Environment Ministers step in to cut packaging waste

Dept of Climate Change, Energy, Environment & Water

In an Australian first, packaging will soon be subject to strict new government rules aimed at cutting waste and boosting recycling, thanks to a historic agreement struck at a national meeting of environment ministers today.

These new rules will help make sure packaging waste is minimised in the first place, and where packaging is used it is designed to be recovered, reused, recycled, or reprocessed.

The rules will include mandatory packaging design standards and targets - including for recycled content and to address the use of harmful chemicals in food packaging.

This is about designing out packaging waste from the start. More than 70 per cent of the environmental impacts of an item are locked in at the design stage, before anyone ever purchases a product, and well before reuse or disposal is considered.

Environment ministers expect the companies responsible for producing packaging to take responsibility for their waste.

It's clear that voluntary targets and design guidelines aren't working.

Three million tonnes of packaging is sent to landfill each year - equivalent to around 200 billion chip packets.

We have plastic packaging littering our oceans, choking animals, and taking up to 1000 years to break down in landfill.

Today's agreement shows that environment ministers are working overtime to make up for the nine wasted years under the previous federal Liberal-National Government. Sadly, the Abbott-Turnbull-Morrison governments did nothing serious to reduce waste or boost recycling.

At the same environment minister's meeting today, it was also agreed to:

  • Send the textile and clothing sector a clear message that if they don't take responsibility for their waste by the middle of 2024, Australian governments will regulate, as they are now doing for packaging.
  • Develop a national roadmap to improve harmonisation of kerbside collection, for Ministers to consider in 2024.
  • Support priority renewables and critical minerals projects to balance protecting our environment with faster, clearer decisions.
  • Provide consistency and better national protection for threatened species and ecological communities.
  • Take stronger action to tackle key invasive species like feral cats.
  • Develop a roadmap to protect and conserve 30% of Australia's land.
  • Support the Federal Government's new agency Environment Information Australia.
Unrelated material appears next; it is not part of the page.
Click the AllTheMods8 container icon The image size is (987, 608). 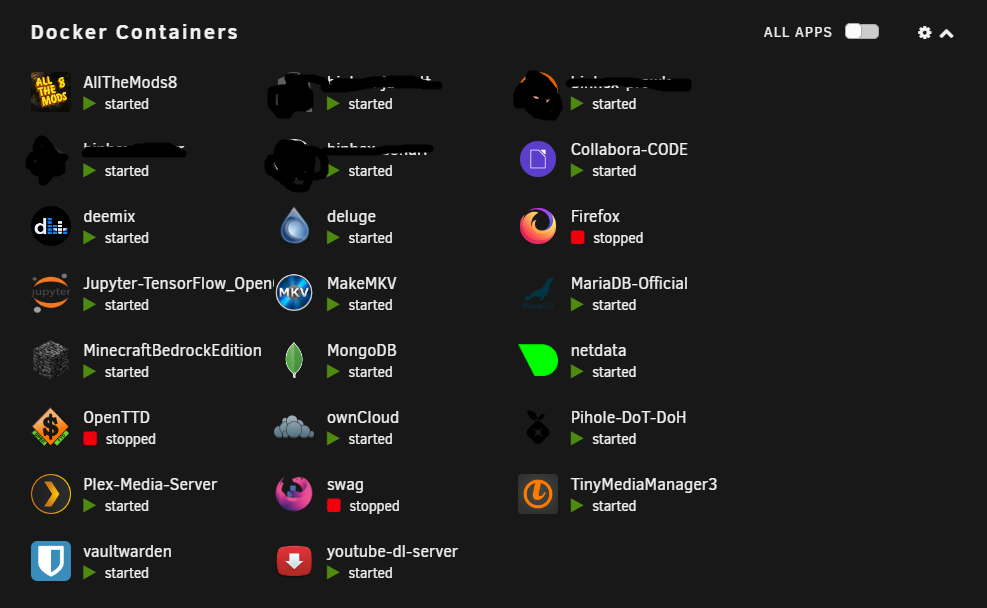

It's terrific to have all Australian environment ministers working together to protect more of what's precious, repair more of what's damaged, and manage nature better for our kids and grandkids.

The full communique can be found here.

Quotes attributable to the Minister for the Environment and Water, Tanya Plibersek:

"We want to better protect nature and reverse decline - and that takes all levels of Government working together.

"We need to dramatically reduce packaging waste, and the harmful chemicals that destroy our environment. We see packaging in the guts of dead birds, floating in our oceans, destroying nature as it takes generations to degrade.

"Put simply, we're making too much, using too much, and too much is ending up in landfill.

"Even large companies like Nestlé, Unilever and Coca-Cola have told me they want to see regulation to help the world reach a circular economy.

"Until now, governments have ignored calls to step in and set mandatory targets. While some in the industry have stepped up to voluntarily reduce their impact, it's just not enough. We're changing that."